DATA FOR REVIEW below:
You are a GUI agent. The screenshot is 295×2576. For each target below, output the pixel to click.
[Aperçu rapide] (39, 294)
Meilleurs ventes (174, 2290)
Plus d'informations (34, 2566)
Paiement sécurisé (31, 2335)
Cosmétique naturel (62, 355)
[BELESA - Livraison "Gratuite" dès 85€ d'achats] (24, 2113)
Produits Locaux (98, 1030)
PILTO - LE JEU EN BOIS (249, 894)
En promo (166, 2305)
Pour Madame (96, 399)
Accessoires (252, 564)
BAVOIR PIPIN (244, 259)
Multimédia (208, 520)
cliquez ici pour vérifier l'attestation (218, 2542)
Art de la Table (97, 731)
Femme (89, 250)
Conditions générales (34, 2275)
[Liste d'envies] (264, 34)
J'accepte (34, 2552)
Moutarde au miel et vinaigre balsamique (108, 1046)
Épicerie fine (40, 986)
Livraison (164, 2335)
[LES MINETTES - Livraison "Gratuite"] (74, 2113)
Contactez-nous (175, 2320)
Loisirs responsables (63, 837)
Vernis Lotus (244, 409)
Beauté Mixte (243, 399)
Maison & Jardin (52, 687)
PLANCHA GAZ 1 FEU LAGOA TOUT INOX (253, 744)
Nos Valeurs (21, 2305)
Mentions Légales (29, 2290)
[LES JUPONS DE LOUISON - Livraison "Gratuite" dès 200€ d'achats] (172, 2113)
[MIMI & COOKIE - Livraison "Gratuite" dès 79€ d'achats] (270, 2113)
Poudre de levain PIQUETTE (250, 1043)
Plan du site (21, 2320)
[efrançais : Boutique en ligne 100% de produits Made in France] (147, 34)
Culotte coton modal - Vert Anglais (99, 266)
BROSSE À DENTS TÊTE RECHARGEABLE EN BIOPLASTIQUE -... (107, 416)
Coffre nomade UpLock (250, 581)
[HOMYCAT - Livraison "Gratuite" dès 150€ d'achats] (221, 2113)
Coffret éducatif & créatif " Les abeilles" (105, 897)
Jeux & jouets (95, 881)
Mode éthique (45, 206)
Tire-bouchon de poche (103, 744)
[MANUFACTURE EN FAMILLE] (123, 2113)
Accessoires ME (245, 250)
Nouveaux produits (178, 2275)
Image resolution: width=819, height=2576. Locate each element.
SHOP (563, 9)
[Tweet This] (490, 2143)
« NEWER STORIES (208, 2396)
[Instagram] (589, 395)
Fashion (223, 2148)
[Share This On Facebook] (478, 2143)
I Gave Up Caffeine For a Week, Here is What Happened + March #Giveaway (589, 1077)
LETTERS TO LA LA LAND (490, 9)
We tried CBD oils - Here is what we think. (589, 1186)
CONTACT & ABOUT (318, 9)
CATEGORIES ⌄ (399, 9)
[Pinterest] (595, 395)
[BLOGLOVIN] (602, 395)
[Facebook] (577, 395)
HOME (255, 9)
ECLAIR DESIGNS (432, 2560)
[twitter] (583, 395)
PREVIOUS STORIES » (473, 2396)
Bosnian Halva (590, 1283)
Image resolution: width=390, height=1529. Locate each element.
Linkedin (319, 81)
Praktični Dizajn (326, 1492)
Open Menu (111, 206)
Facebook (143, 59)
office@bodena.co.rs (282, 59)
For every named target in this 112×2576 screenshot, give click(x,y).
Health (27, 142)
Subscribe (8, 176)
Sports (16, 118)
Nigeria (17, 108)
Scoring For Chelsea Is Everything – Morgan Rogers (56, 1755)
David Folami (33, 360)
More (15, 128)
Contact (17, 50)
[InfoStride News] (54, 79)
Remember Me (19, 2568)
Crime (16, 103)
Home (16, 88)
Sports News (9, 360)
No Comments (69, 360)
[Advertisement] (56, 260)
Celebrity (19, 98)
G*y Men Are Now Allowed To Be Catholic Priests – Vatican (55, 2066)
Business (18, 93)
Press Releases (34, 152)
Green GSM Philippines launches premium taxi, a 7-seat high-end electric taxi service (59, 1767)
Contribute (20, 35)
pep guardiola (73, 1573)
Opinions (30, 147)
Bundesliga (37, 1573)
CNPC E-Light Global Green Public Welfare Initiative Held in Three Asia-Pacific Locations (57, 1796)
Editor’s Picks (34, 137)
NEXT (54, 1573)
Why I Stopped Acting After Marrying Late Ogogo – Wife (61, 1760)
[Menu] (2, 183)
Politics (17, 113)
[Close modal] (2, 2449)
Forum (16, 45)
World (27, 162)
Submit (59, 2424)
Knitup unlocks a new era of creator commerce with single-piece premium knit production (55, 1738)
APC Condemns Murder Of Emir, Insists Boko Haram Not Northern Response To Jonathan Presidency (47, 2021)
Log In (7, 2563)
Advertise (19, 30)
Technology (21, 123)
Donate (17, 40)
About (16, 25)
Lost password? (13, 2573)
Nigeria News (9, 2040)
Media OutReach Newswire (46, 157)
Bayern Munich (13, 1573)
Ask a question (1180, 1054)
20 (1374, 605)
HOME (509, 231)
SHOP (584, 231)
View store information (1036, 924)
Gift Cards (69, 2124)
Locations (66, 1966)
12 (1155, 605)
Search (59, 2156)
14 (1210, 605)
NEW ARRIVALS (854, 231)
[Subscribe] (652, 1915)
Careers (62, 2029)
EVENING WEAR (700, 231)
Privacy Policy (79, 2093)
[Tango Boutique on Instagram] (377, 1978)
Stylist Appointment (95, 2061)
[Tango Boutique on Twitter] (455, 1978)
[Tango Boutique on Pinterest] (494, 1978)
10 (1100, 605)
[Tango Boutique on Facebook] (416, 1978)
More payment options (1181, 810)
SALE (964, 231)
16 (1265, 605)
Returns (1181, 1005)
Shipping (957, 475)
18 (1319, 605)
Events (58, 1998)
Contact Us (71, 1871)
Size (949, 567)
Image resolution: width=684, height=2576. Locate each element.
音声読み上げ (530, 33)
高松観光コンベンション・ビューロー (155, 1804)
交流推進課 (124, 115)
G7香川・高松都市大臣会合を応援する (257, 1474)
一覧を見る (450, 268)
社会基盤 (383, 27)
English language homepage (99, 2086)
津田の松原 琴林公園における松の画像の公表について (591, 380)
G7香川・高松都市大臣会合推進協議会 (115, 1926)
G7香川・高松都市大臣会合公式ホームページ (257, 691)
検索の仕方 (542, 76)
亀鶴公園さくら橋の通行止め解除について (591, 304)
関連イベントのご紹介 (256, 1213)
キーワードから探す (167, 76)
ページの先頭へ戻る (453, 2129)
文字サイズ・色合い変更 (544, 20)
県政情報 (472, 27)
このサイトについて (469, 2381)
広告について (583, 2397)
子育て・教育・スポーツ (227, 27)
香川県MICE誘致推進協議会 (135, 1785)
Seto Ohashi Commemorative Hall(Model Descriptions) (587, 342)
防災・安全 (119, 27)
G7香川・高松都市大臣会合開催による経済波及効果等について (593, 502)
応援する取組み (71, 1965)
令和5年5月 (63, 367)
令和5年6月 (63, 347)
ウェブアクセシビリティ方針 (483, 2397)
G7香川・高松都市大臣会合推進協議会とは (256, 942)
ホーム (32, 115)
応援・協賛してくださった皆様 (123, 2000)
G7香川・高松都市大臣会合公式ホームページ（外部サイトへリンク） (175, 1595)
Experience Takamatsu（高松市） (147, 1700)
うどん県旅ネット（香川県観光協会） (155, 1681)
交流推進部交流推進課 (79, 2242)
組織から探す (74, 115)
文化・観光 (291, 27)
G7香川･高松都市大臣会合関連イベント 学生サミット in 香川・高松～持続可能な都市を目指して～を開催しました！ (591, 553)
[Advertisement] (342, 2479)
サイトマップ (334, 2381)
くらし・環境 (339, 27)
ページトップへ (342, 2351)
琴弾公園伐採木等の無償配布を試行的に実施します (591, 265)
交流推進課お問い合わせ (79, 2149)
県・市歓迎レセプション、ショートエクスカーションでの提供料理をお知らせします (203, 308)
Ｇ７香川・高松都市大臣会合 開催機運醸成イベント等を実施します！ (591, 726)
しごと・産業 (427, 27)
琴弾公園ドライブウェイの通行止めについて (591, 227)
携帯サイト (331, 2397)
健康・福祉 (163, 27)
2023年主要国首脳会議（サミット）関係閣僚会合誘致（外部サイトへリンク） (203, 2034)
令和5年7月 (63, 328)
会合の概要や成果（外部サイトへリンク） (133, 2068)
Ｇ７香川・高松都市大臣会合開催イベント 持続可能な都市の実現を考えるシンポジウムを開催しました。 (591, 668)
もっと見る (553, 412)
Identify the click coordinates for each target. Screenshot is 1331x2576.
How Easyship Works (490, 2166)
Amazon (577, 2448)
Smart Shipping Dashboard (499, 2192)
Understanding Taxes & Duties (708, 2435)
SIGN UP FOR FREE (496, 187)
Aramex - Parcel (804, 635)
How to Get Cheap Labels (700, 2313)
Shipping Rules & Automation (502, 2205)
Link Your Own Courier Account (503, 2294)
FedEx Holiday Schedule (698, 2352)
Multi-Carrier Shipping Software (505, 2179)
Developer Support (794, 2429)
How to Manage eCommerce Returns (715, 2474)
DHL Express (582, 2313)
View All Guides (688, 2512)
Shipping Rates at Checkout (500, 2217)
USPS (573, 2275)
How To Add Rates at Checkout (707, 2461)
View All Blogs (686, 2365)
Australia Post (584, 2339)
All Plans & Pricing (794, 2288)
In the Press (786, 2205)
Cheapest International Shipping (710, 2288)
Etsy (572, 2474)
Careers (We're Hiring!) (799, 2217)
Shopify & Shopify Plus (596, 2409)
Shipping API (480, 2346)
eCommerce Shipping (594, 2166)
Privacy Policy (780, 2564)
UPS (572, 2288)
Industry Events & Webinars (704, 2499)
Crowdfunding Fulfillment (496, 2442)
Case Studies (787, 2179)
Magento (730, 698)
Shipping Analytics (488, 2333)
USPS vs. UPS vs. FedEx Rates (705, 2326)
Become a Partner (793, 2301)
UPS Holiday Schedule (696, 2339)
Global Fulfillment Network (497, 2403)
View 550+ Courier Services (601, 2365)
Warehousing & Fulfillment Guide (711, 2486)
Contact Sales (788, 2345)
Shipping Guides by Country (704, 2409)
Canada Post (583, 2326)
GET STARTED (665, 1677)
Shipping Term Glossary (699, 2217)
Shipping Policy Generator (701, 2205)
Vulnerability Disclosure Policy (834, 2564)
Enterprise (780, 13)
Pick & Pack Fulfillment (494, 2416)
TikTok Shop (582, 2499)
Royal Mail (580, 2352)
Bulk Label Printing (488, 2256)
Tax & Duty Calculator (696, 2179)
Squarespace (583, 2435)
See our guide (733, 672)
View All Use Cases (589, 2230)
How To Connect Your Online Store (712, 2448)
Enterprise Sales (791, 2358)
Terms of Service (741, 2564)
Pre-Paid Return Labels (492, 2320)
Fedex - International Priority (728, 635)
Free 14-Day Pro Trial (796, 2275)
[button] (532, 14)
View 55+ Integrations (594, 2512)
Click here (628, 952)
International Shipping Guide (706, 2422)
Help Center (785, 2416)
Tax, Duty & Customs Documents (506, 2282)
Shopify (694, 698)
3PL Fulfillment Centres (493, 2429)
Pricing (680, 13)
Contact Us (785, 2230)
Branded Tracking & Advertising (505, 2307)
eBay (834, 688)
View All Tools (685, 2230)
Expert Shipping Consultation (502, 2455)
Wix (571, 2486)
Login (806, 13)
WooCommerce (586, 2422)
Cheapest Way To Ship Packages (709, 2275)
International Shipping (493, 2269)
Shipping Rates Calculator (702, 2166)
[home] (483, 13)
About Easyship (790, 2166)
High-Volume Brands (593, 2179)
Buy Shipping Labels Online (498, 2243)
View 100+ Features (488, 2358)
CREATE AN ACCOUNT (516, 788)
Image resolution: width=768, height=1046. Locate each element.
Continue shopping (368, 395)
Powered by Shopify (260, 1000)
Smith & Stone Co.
End of DATA FOR REVIEW.
**ABOUT THIS EXERCISE**
Using the entries above, give back exactly the line containing "Tire-bouchon de poche (103, 744)", the line containing "Contact (17, 50)", and every line between them, and nothing else.

**FINISHED EXERCISE**
Tire-bouchon de poche (103, 744)
[MANUFACTURE EN FAMILLE] (123, 2113)
Accessoires ME (245, 250)
Nouveaux produits (178, 2275)
Image resolution: width=819, height=2576. Locate each element.
SHOP (563, 9)
[Tweet This] (490, 2143)
« NEWER STORIES (208, 2396)
[Instagram] (589, 395)
Fashion (223, 2148)
[Share This On Facebook] (478, 2143)
I Gave Up Caffeine For a Week, Here is What Happened + March #Giveaway (589, 1077)
LETTERS TO LA LA LAND (490, 9)
We tried CBD oils - Here is what we think. (589, 1186)
CONTACT & ABOUT (318, 9)
CATEGORIES ⌄ (399, 9)
[Pinterest] (595, 395)
[BLOGLOVIN] (602, 395)
[Facebook] (577, 395)
HOME (255, 9)
ECLAIR DESIGNS (432, 2560)
[twitter] (583, 395)
PREVIOUS STORIES » (473, 2396)
Bosnian Halva (590, 1283)
Image resolution: width=390, height=1529. Locate each element.
Linkedin (319, 81)
Praktični Dizajn (326, 1492)
Open Menu (111, 206)
Facebook (143, 59)
office@bodena.co.rs (282, 59)
For every named target in this 112×2576 screenshot, give click(x,y).
Health (27, 142)
Subscribe (8, 176)
Sports (16, 118)
Nigeria (17, 108)
Scoring For Chelsea Is Everything – Morgan Rogers (56, 1755)
David Folami (33, 360)
More (15, 128)
Contact (17, 50)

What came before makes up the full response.